The earlier PERSIST-1 trial demonstrated sustained spleen volume reduction (SVR) and symptom control with pacritinib therapy regardless of baseline platelet count, but it did not include ruxolitinib in the BAT arm.

PERSIST-2 study design

Patients were randomized on a 1:1:1 basis to pacritinib at 400 mg once daily (PAC QD), pacritinib at 200 mg twice daily (PAC BID), or BAT, including ruxolitinib.

Patients had to have primary or secondary myelofibrosis and platelet counts of 100,000/μL or less. Patients were allowed to have had prior JAK2 inhibitors.

Crossover from BAT was allowed after progression at any time or at week 24.

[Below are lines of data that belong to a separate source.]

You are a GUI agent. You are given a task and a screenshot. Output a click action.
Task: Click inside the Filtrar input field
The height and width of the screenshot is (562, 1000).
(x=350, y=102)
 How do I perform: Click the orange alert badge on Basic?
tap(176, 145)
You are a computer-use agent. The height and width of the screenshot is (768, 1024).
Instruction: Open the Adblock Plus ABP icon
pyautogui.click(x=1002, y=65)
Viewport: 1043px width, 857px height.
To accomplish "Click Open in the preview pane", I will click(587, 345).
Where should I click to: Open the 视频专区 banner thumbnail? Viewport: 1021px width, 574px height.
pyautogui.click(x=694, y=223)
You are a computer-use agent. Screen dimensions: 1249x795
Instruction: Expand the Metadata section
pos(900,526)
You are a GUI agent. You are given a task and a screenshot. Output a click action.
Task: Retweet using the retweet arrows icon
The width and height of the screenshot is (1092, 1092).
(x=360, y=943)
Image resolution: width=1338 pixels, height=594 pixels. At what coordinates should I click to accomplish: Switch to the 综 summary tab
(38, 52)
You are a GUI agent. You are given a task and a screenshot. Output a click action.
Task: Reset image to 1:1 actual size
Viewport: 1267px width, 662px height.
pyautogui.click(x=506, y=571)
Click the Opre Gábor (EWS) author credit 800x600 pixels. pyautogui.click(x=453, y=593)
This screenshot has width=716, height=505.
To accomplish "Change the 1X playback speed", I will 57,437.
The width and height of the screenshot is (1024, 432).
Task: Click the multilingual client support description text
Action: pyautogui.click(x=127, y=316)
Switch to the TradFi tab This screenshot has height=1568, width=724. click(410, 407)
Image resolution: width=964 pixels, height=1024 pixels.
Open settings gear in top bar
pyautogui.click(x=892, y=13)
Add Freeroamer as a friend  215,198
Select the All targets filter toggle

The study had 2 primary endpoints: percent of patients achieving a 35% or greater SVR and the percent of patients achieving a 50% or more reduction in total symptom score (TSS) by MPN-SAF TSS 2.0.

The primary study objective was the efficacy of pooled QD and BID pacritinib compared to BAT. The secondary objective was the efficacy of QD or BD separately compared to BAT.

Patient demographics

The study randomized 311 patients, and 221 were included in the intent-to-treat efficacy population.

The efficacy population consisted of all patients randomized prior to September 7, 2015, which allowed their data to be included in the week 24 endpoint analysis prior to the clinical hold.

The PAC QD arm consisted of 75 patients with a median age of 69 (range, 39-85). Seventy-one percent were 65 or older, and about half were male.

About three-quarters had an ECOG performance status of 0-1, 61% had primary myelofibrosis, 21% had primary polycythemia vera (PPV), and 17% had primary essential thrombocythemia (PET). About half were DIPSS Intermediate-2 risk, 80% were JAK2V617F positive, and 51% had a platelet count less than 50,000/μL.

The PAC BID arm consisted of 74 patients with a median age of 67 (range, 39-85). Sixty-two percent were 65 or older, and 65% were male.

Eighty-eight percent had an ECOG performance status of 0-1, 74% had primary myelofibrosis, 19% had PPV, and 7% had PET. About half were DIPSS Intermediate-2 risk, 80% were JAK2V617F positive, and 42% had a platelet count less than 50,000/μL.

The BAT arm consisted of 72 patients with a median age of 69 (range, 32-83). Seventy-one percent were 65 or older, and about half were male.

Three-quarters had an ECOG performance status of 0-1, 60% had primary myelofibrosis, 22% had PPV, and 18% had PET. About half were DIPSS Intermediate-2 risk, 71% were JAK2V617F positive, and 44% had a platelet count less than 50,000/µL.

Prior ruxolitinib therapy was consistent across the arms—41.3% (PAC QD), 42% (PAC BID), and 46% (BAT).